The main reason for resurfacing rotors is to give the new pads a fresh surface for that thin layer of friction material. So even if the rotors are still flat and true, resurfacing them is not a bad idea, provided there's enough thickness. Remember, the discard thickness specification is just that, not the minimum refinish specification.
By now the main advantage of an on-car brake lathe is well known: the resulting friction surfaces will be absolutely parallel with the plane of hub rotation. Not only does that go a long way toward eliminating comebacks, the fact that some manufacturers require their dealers to use this tool indicates it can also save time.
However, with sincere attention to detail, the older rotor refinishing tools and techniques still work just as well as ever. Before removing the rotor, it should be checked for run-out with a dial indicator. If there is run-out, it's not a bad idea to check the hub for run-out before deciding what to do next.
Other problems
Hubs can warp, wheel bearings can wear and become loose and CV-joints can become stiff and cause the stub axle to wobble ever so slightly. At worst, each of these things would produce rotor run-out that can barely be measured, but stacked together they can be felt in the brake pedal. By changing the position of the rotor on the hub, total run-out as checked with a dial indicator can reduced or maybe even eliminated.
Faulty brake calipers also can cause pedal pulsation and they can cause rotor wear that doesn't necessarily show up in the brake pedal.
Worn guide pins on a floating caliper will allow the caliper to cock at an angle to the rotor. The pads will wear unevenly; one pad will wear at the outside edge and the other at the inside edge, or one will wear more at the leading edge and the other at the trailing edge. Pedal pulsation is unlikely, unless the guide pins are so worn out that the caliper rattles on the pins .
The same kind of uneven pad wear can show up with a fixed caliper that has a jammed piston on one side. As the brake pads wear, the piston that moves freely will constantly bend the rotor slightly toward the stuck piston. With enough heat cycles, the rotor can actually assume that new shape, and the brake pads will wear unevenly. Again, the warp is extremely slight, but unless the rotor is resurfaced during the brake job, it's enough to impede bedding-in of the new brake pads.

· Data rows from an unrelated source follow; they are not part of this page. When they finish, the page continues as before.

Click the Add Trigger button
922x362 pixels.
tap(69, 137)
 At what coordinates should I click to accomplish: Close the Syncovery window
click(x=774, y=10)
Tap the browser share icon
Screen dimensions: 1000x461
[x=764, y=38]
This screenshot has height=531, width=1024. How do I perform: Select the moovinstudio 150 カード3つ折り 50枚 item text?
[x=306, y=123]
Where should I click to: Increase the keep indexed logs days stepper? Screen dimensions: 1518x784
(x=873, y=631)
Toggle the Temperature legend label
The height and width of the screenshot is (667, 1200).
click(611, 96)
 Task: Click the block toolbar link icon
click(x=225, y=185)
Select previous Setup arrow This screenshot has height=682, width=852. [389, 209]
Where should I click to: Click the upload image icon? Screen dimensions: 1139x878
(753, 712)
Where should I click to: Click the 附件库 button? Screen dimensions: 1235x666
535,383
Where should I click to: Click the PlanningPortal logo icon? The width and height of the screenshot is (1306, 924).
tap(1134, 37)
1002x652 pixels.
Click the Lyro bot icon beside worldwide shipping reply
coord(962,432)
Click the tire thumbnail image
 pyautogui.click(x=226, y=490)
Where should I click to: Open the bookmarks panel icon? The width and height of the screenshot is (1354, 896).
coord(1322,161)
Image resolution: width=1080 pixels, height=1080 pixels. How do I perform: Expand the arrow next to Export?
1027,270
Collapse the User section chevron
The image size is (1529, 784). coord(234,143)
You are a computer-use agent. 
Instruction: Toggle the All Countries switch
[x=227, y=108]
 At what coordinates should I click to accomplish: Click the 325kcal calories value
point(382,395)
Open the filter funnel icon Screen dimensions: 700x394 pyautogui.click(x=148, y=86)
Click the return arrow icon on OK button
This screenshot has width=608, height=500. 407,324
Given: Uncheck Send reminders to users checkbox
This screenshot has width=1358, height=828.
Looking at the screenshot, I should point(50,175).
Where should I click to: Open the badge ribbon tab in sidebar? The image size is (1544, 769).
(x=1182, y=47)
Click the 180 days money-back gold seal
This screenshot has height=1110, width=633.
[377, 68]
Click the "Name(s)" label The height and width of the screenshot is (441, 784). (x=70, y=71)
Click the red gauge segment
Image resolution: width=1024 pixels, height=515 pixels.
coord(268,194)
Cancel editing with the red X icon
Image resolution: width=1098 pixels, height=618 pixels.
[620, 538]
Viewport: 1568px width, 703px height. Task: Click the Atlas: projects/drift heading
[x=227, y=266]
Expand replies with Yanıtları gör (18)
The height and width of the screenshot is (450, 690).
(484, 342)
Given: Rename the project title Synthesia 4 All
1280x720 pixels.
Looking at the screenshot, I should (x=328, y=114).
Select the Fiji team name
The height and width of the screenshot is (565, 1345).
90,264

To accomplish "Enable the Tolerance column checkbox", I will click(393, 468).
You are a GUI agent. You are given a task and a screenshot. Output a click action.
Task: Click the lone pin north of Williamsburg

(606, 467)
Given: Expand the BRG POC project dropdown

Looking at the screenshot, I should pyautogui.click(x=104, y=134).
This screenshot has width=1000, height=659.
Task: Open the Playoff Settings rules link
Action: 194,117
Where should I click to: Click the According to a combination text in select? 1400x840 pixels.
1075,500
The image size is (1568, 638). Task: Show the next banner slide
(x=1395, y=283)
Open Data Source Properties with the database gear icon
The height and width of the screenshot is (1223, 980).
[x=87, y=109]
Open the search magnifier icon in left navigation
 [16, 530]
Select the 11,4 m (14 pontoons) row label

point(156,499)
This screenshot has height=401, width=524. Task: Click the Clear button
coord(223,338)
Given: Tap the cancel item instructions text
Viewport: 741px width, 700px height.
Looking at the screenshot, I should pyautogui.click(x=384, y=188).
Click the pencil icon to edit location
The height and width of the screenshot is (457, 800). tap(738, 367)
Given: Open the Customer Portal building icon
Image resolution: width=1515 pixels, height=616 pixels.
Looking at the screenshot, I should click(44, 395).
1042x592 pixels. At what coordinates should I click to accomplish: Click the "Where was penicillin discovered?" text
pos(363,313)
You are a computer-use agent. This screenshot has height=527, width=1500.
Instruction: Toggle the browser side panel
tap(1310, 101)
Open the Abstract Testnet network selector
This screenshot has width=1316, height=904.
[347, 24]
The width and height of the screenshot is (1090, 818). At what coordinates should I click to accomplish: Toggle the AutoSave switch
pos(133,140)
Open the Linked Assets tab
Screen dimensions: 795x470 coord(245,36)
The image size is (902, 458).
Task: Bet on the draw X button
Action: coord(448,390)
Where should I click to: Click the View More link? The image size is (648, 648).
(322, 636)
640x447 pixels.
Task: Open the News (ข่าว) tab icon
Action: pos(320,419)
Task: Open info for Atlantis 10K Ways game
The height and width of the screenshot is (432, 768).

Even just old calipers can contribute to higher-than-normal temperatures. The rubber seal on the caliper piston has a square cross-section. When fluid pressure forces the piston out, the seal cocks slightly in the groove. When fluid pressure is released, the seal springs back to its normal shape. That's the only spring that retracts the pad away from the rotor. In a high-mileage caliper that's seen millions of heat cycles, that seal won't spring back quite so completely, allowing the pad to drag just a bit longer than normal. This increases the possibility of an uneven layer of friction material on the rotor.
Is pedal pulsation dangerous? When mild, it's merely annoying, which is enough to make most people want it fixed. But even mild pulsation can influence ABS performance and increase braking distance in a panic stop situation. In extreme cases or when traction is marginal, uneven braking caused by pedal pulsation can make the car difficult to control.
Fortunately, you can control most of the causes of brake pedal pulsation, through understanding how brakes really work and by paying attention to the details.